Cybersecurity researchers at Cyfirma have uncovered a highly dangerous cyber attack in which Windows systems are being targeted through fake JPEG image files. The campaign, reportedly named “Operation Silent Canvas,” uses seemingly harmless images to secretly gain full control of infected computers.
According to the report, the attack begins when a user receives a file that appears to be a normal image, such as “sysupdate.jpeg.” While it looks like a standard JPEG file, it actually contains hidden malicious code. Once opened, it silently executes embedded PowerShell scripts that allow attackers to infiltrate the system and download additional malware.
Researchers say the malware is designed in a way that it does not store its harmful commands directly on the system. Instead, it generates them at runtime, making it harder for antivirus programs to detect. It then downloads another payload called “access.jpeg,” which runs directly in the system memory, increasing the risk of undetected infection.
The attack becomes even more sophisticated by using Microsoft’s own .NET compiler tool, csc.exe, to create a custom launcher named “uds.exe” on the infected machine. This launcher helps maintain persistent access for attackers.

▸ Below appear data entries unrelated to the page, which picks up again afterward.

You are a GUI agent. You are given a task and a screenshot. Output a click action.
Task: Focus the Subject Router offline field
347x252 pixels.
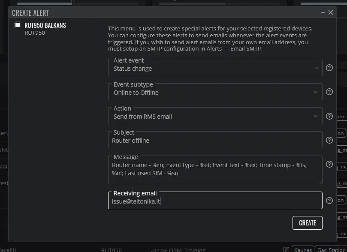click(x=215, y=140)
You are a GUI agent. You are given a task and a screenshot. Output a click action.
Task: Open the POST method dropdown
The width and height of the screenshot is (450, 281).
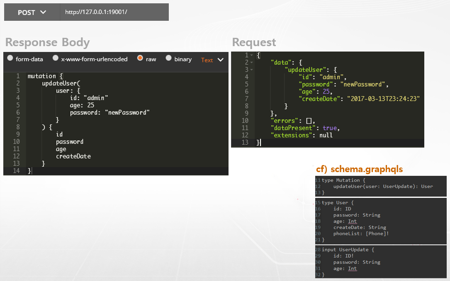click(32, 12)
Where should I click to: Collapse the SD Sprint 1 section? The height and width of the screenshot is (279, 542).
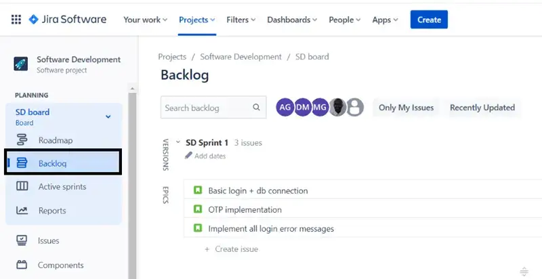click(178, 143)
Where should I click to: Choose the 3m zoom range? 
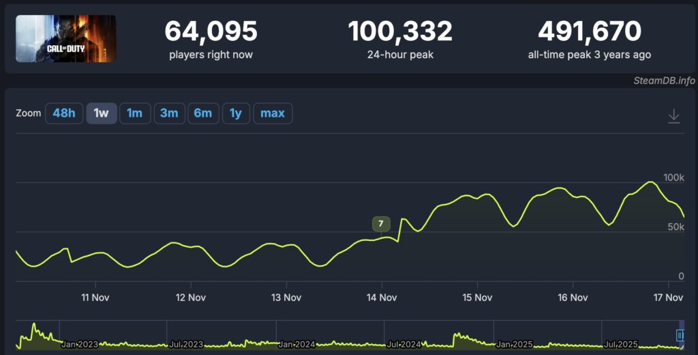click(x=168, y=113)
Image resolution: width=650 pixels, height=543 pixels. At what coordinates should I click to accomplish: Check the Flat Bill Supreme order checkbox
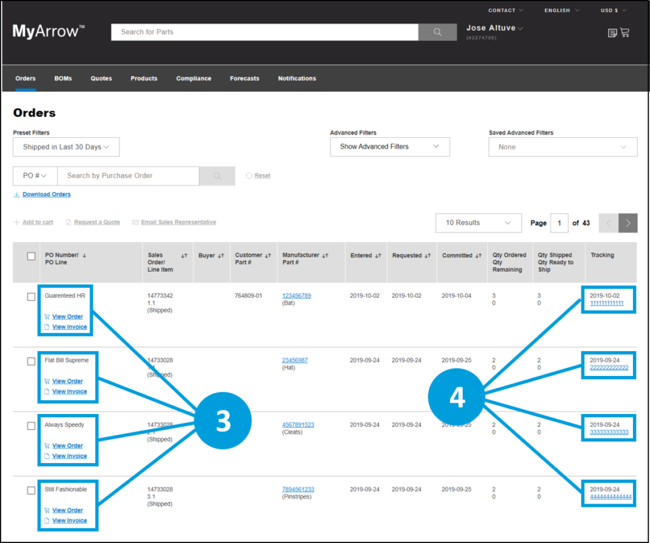tap(30, 361)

Once activated, the malware hijacks a Windows registry key linked to the ms-settings protocol and creates a hidden desktop environment where malicious activities continue without the user’s knowledge. It also installs a persistent service called “OneDriveServers,” which ensures the malware remains active even after system restarts.
Cyber experts warn that this type of attack shows how advanced modern malware has become, using legitimate system tools and hidden techniques to bypass security defenses while maintaining long-term control over infected devices.